What you will do =>
Two lines mark the range in the entries below: the one holding "[Санаторий.ру] (51, 19)" and the one holding "[Saveplanet.su - энергосберегающие". Set down those two and all lines between them, exactly.

(Saved entries)
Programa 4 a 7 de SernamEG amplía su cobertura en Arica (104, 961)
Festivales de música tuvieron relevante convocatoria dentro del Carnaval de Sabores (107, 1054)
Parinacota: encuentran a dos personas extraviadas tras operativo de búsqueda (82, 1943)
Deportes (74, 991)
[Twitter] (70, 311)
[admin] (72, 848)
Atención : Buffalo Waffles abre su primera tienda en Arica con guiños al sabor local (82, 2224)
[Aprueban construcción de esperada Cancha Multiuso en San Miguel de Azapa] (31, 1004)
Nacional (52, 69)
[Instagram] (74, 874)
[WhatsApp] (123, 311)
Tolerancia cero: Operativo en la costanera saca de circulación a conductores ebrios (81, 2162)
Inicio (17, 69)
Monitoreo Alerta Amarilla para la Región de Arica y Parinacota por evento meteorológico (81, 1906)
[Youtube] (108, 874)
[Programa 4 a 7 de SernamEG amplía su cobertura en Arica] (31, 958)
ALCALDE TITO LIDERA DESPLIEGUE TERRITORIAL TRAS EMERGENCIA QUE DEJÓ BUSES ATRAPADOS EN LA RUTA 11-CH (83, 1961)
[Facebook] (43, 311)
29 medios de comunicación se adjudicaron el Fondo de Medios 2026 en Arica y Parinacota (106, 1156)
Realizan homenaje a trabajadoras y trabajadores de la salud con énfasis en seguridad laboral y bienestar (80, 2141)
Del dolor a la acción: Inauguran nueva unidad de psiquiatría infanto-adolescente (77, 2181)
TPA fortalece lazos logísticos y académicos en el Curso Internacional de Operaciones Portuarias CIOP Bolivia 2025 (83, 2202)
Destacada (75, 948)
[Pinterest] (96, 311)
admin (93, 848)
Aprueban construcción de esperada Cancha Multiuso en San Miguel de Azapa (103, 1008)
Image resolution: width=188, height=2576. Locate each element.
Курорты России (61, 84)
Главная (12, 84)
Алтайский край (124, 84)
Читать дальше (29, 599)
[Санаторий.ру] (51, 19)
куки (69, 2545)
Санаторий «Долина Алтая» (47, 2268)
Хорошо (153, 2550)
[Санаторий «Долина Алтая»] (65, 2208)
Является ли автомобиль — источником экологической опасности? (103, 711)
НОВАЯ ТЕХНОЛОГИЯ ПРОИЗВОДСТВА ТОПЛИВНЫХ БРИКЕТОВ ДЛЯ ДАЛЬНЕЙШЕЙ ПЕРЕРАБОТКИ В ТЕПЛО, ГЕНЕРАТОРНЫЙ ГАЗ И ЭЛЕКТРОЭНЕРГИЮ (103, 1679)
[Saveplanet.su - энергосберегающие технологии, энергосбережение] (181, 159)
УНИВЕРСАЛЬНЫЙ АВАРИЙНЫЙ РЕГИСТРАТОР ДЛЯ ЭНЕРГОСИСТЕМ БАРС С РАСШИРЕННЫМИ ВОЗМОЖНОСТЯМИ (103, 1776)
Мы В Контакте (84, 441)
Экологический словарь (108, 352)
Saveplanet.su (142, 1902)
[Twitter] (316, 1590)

Exercise result =>
[Санаторий.ру] (51, 19)
куки (69, 2545)
Санаторий «Долина Алтая» (47, 2268)
Хорошо (153, 2550)
[Санаторий «Долина Алтая»] (65, 2208)
Является ли автомобиль — источником экологической опасности? (103, 711)
НОВАЯ ТЕХНОЛОГИЯ ПРОИЗВОДСТВА ТОПЛИВНЫХ БРИКЕТОВ ДЛЯ ДАЛЬНЕЙШЕЙ ПЕРЕРАБОТКИ В ТЕПЛО, ГЕНЕРАТОРНЫЙ ГАЗ И ЭЛЕКТРОЭНЕРГИЮ (103, 1679)
[Saveplanet.su - энергосберегающие технологии, энергосбережение] (181, 159)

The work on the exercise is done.